>>

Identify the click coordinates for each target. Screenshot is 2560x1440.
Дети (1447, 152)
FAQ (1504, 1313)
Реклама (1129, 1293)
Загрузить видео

<<

* ABOUT THIS EXERCISE: Please transcribe each entry exactly, keeping every word as it is.

* EXERCISE RESULT:
Identify the click coordinates for each target. Screenshot is 2560x1440.
Дети (1447, 152)
FAQ (1504, 1313)
Реклама (1129, 1293)
Загрузить видео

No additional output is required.